MEDIENARCHIV 15.04.07

 
15.04.2007 20:20
Sturm-Boss rechnet fix mit Rückgabe der Punkte
Am Montagnachmittag tagt das Liga-Protestkomitee.
 
Hans Rinner (rechts) will die zehn Punkte, die Trainer Foda und das Team erspielt haben, zurück   Foto: GEPA
Wenig Grund zur Freude hatte Sturm-Präsident Hans Rinner beim 0:2 gegen Salzburg.
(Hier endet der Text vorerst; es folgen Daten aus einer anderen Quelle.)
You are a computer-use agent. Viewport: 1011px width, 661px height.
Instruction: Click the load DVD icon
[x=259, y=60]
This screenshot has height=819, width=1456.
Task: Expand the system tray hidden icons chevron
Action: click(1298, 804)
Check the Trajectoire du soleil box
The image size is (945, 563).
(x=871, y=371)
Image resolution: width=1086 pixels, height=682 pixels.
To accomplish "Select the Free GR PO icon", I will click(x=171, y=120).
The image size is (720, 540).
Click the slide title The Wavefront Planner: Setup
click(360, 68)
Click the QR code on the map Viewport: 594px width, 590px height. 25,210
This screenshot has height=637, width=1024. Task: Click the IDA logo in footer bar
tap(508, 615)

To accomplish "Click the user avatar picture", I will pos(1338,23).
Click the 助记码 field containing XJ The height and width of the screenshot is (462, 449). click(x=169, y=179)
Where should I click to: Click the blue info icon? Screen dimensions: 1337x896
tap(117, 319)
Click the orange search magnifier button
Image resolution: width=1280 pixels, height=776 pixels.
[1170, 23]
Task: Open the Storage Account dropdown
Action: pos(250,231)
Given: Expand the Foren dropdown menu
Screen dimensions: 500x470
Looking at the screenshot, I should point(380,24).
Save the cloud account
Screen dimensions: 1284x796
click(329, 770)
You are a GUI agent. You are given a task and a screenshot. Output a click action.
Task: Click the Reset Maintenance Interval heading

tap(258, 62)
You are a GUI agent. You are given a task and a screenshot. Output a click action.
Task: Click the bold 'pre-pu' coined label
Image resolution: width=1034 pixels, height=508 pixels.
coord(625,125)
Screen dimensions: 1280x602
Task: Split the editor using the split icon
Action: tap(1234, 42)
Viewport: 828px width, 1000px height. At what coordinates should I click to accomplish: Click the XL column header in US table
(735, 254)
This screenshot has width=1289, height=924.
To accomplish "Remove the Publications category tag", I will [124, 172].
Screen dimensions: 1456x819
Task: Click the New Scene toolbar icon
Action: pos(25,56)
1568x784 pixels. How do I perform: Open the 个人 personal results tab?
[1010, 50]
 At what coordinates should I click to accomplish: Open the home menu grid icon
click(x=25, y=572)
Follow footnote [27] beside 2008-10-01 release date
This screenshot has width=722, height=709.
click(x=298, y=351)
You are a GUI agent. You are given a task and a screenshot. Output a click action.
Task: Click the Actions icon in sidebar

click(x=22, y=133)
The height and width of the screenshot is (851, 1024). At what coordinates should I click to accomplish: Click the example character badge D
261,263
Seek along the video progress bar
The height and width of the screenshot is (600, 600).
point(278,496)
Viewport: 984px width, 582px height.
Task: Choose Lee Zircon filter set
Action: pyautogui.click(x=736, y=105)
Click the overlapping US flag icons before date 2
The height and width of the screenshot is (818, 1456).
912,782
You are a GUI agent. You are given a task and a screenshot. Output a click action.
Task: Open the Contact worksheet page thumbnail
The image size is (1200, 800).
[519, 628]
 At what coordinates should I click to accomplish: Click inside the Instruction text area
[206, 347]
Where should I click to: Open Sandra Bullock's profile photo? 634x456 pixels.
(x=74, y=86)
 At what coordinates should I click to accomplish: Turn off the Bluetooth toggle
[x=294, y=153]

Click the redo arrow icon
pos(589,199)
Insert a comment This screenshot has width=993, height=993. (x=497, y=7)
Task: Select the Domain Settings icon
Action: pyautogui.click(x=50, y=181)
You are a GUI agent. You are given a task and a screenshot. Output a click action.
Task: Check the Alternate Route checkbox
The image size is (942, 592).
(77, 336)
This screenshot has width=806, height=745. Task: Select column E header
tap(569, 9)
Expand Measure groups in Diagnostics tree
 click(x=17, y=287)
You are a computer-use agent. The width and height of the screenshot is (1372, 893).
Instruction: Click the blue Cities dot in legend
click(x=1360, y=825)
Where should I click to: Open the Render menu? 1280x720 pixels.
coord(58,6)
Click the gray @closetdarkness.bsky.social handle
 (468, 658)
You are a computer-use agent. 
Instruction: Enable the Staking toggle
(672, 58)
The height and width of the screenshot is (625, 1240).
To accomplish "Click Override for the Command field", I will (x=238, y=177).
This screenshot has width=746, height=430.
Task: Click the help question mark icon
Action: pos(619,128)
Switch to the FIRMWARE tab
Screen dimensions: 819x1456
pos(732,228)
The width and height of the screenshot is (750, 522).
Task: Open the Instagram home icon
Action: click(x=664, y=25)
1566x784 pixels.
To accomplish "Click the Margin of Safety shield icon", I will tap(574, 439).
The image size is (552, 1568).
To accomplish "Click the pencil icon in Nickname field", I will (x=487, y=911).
Toll aufgespielt, das Match dominiert und trotzdem wieder verloren. "Es ist traurig, aber wahr. Dabei kann ich nicht einmal böse sein, denn wir hatten extremes Pech. Salzburg machte aus eineinhalb Chancen zwei Tore", so Rinners Resümee.

  Retour. Erfolgreicher hofft er Montagnachmittag vor dem Protestkomitee der Bundesliga zu sein, wenn es um den Einspruch gegen die zehn Strafpunkte geht. Rinner ist da sogar ausgesprochen optimistisch: "Ich gehe davon aus, dass wir am Abend zehn Zähler retour haben." Warum, hat der Sturm-Boss auch schnell erklärt: "Wir haben Beweise nachgereicht und können die Vorwürfe der Bundesliga, auf deren Basis uns die zehn Punkte abgezogen wurden, entkräften."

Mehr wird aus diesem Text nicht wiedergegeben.